1. Estrogen can be given alone for 15 days, and combined with progestin for 10 days, followed by a 5-day pause. Period bleeding will occur during the pause, as an artificial menstrual cycle.
2. Estrogen and progestin is given together everyday without any pause. This causes atrophy of endometrium and therefore no menstrual bleedings.
What is tibolone?
A synthetic steroid with estrogen, progestin and androgen effects. It has estrogenic effect on vaginal mucosa and skeleton, progestin effect on endometrium and positive effect on libido and mental wellness.
But it increases the risk of breast and endometrial cancer.
What is the Pearl Index?
Efficacy of hormonal contraception. It shows the number of unwanted pregnancies per 100 women pr year.
Which estrogen and progestin components are often found in the combination pill?
Ethinyl estradiol and levonorgestrel/desogestrel.
Which progestin components are usually used in the minipill?
Desogestrel, norethindrone or levonorgestrel.
Mechanism of action of the combined pill?
The contraceptive effect is mainly mediated by negative feedback to the hypothalamus. This leads to reduced levels of GnRH, which decreases FSH and LH. There will be no ovulation without the surge in LH and decreased FSH inhibits ovarian folliculogenesis.
Progestins also inhibit endometrial proliferation, increases viscosity of cervical mucus and impairs fallopian tube peristalsis. The sperm will not reach the egg, and if it does, the egg will not be able to implant.
Mechanism of the progestin-only contraceptives?
The local effects in the uterus are more important than the negative feedback to the hypothalamus.
How is the classical dosing schedule for the combined pill? How is the newer schedules?
Classical: the drug is taken for 21 days followed by a 7 day drug-free period where withdrawal bleeding occurs. The patients often have a blister pack with 28 pills, but the 7 last ones are placebo.
Newer schedules involves taking the drug for longer than 21 days, like 26 days with and 2 days with placebo. This reduces the inconveniences with menstuation without causing any harmful effects.
What is a monophasic preparation? (combined pills)
In a monophasic preparation, all pills in the cycle contains the same amount of active ingredients.
What is a biphasic preparation? (combined pill)
In a biphasic preparation, the pills in the first half of the cycle contain less estrogen than in the latter half. This reduces the total amount of taken hormone.
Triphasic also exist.
Contraindication for estrogen-containing oral contraceptives?
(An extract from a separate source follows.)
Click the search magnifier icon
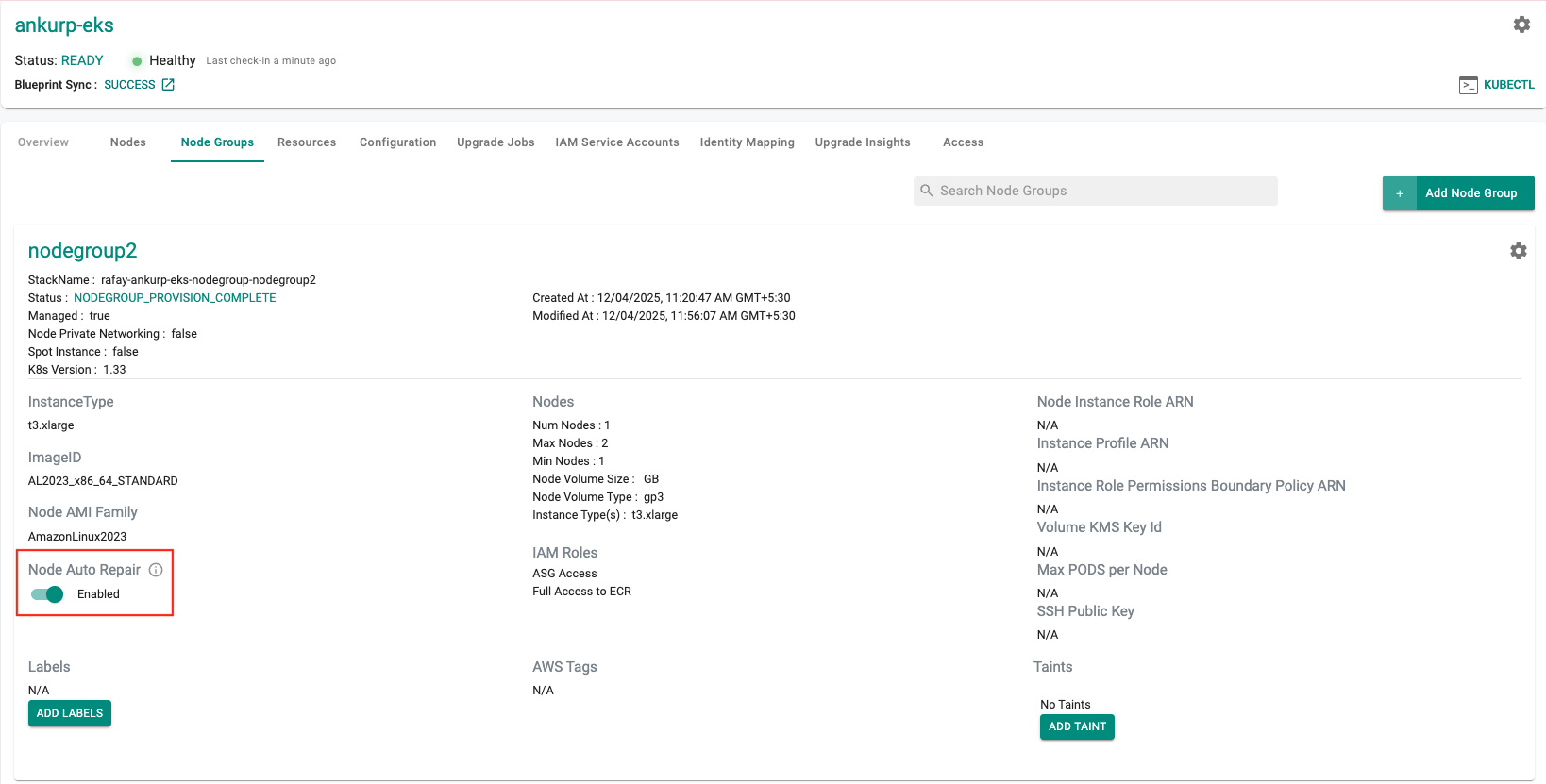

- Cardiovascular like thromboembolism, coronary heart disease or hypertension
- Significant hypertriglyceridemia
- Diabetes mellitus
- Hepatic tumors
- Estrogen-dependent tumors
- Smoking and over 35 years
- Undiagnosed abnormal uterine bleedings
What does emergy contraceptic contain?
- Ulipristal 30 mg
or
- Levonorgestrel 0,75 mg twice in 12 hours or 1,5 mg once.
What is the Yuzpe regimen?
It refers to taking additional doses of oral combination contraceptive pills containing levonorgestrel and ethinyl estradiol as emergency contraceptive. It is less reliable than taking dedicated emergency pills.
What is the most effacacios and the only non-hormonal emergency contraceptive and when is it indicated?
Copper IUD.
It is indicated in obese women with BMI over 30 because levonorgestrel- or ulipristal-containing are 50 % less efficacious in these populations.
Mechanism of action of emergency contraceptives? How long are they effective?
They act like normal hormonal contraceptives by inhibiting ovulation and preventing fertilization and implantation.
Levonorgestrel is effective up to 3 days after intercourse, and ulipristal 5 days after intercourse
Side effects of emergency contraceptives?
Nausea and vomiting. New dose should be taken if vomiting occurs.